In a note to investors in October, analysts at Roth Capital Partners said the solar sector faced a “heightened risk of disruption” because of its ties to Xinjiang.
“Investors are getting nervous,” Ms. Sun said.
The Solar Energy Industries Association, the largest industry association in the United States, has called human rights abuses in Xinjiang “reprehensible” and strongly encouraged companies “to immediately move their supply chains out of the region.”

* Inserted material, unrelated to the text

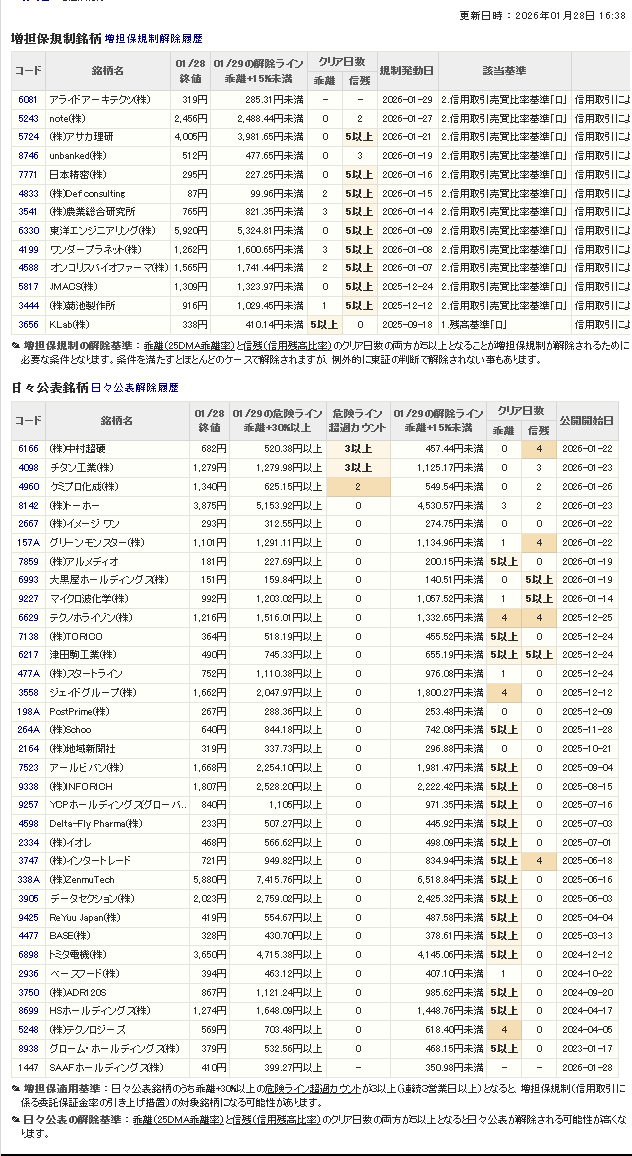Click stock code 6081 link
632x1156 pixels.
tap(28, 100)
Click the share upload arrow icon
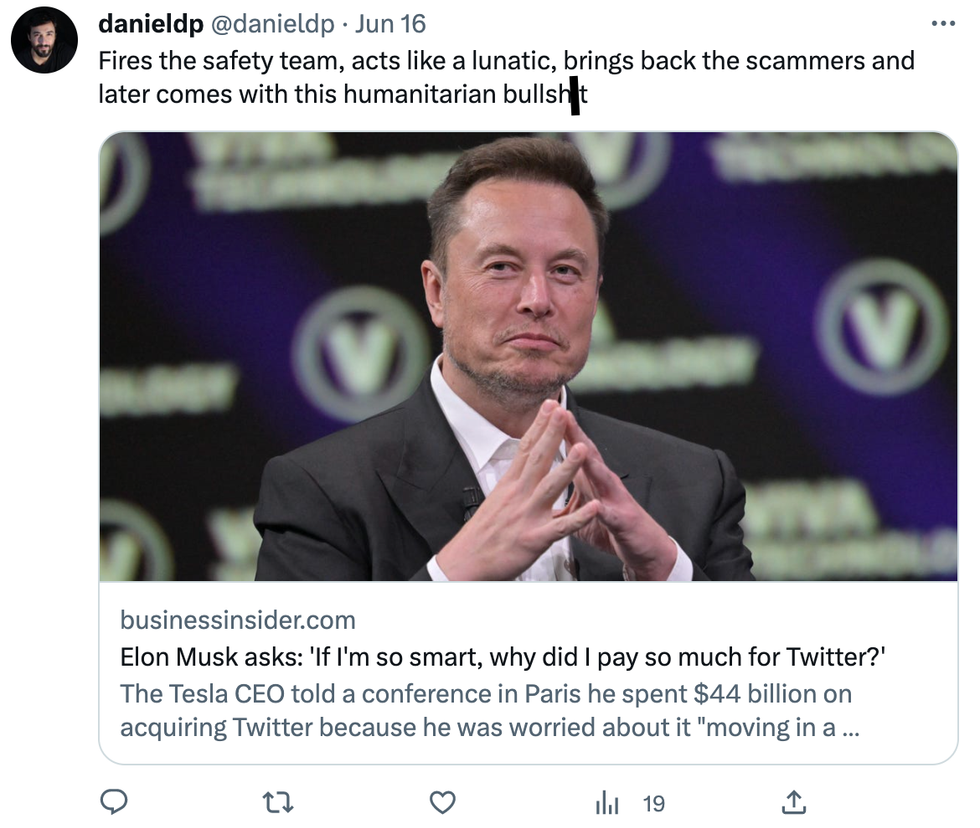Viewport: 980px width, 828px height. pyautogui.click(x=793, y=802)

Since unfettered on-the-ground access to Xinjiang for foreign journalists and researchers is virtually impossible, the Horizon Advisory researchers do not provide direct testimony of forced labor. Instead, they present signs of possible coercion from Chinese-language documents and news reports, such as programs that may use high-pressure recruitment techniques, indoctrinate workers with patriotic or military education, or restrict their movement.
The report documents GCL-Poly accepting “surplus labor” from a rural region of Xinjiang last year. In 2018, according to an article on China Energy Net, a local news site, one of GCL-Poly’s subsidiaries also accepted more than 60 such workers.
A local subsidiary of Jinko Solar, Xinjiang Jinko Energy Co., received state subsidies for employing local Xinjiang labor, including at least 40 “poor workers from southern Xinjiang” in May, according to a local government announcement from July 2020 cited by Horizon Advisory.
On its public WeChat account, East Hope Group said that it had “responded to the national Western Development Call and actively participated in the development and construction of Xinjiang,” including constructing a polysilicon project in Changji prefecture in 2016, the Horizon report said.